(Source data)
__________________________________________________
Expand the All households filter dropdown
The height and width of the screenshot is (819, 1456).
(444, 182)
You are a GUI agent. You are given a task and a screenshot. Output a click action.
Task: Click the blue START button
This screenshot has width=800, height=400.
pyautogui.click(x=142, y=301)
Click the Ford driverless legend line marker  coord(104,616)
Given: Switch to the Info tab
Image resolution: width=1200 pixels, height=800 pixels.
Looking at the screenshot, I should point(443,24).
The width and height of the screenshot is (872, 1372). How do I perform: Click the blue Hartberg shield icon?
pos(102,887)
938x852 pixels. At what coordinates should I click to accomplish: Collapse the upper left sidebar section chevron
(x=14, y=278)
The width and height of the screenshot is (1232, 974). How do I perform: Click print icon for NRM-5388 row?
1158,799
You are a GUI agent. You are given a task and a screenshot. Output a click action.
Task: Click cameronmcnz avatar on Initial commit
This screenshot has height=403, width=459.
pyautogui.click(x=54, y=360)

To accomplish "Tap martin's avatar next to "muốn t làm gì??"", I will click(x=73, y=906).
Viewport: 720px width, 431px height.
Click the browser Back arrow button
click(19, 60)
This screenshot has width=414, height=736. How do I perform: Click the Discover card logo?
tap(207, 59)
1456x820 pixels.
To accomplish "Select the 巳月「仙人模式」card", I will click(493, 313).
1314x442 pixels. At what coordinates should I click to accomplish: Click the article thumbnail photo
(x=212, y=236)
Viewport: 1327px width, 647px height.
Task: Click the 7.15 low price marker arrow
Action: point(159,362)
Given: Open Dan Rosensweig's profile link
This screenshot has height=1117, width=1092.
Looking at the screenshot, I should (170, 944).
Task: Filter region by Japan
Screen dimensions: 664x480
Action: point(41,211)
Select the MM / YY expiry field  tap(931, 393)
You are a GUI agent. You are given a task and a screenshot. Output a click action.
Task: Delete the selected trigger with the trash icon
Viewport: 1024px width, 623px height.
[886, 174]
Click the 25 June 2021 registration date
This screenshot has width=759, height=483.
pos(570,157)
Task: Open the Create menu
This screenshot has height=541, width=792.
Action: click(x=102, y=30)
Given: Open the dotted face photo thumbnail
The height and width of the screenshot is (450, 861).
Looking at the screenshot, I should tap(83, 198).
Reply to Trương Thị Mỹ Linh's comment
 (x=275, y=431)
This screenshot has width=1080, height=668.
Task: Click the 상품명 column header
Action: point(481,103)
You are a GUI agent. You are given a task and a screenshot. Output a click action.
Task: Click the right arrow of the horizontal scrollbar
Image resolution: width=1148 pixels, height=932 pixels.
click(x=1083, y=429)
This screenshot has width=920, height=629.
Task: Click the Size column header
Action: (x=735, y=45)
__________________________________________________
WHAT YOU WILL DO :: Set down exactly what runs from the line with "1314x442 pixels. At" to the last line of the data above, including both of those lines and no others.

YOUR SOLUTION ::
1314x442 pixels. At what coordinates should I click to accomplish: Click the article thumbnail photo
(x=212, y=236)
Viewport: 1327px width, 647px height.
Task: Click the 7.15 low price marker arrow
Action: point(159,362)
Given: Open Dan Rosensweig's profile link
This screenshot has height=1117, width=1092.
Looking at the screenshot, I should (170, 944).
Task: Filter region by Japan
Screen dimensions: 664x480
Action: point(41,211)
Select the MM / YY expiry field  tap(931, 393)
You are a GUI agent. You are given a task and a screenshot. Output a click action.
Task: Delete the selected trigger with the trash icon
Viewport: 1024px width, 623px height.
[886, 174]
Click the 25 June 2021 registration date
This screenshot has width=759, height=483.
pos(570,157)
Task: Open the Create menu
This screenshot has height=541, width=792.
Action: click(x=102, y=30)
Given: Open the dotted face photo thumbnail
The height and width of the screenshot is (450, 861).
Looking at the screenshot, I should tap(83, 198).
Reply to Trương Thị Mỹ Linh's comment
 (x=275, y=431)
This screenshot has width=1080, height=668.
Task: Click the 상품명 column header
Action: point(481,103)
You are a GUI agent. You are given a task and a screenshot. Output a click action.
Task: Click the right arrow of the horizontal scrollbar
Image resolution: width=1148 pixels, height=932 pixels.
click(x=1083, y=429)
This screenshot has width=920, height=629.
Task: Click the Size column header
Action: (x=735, y=45)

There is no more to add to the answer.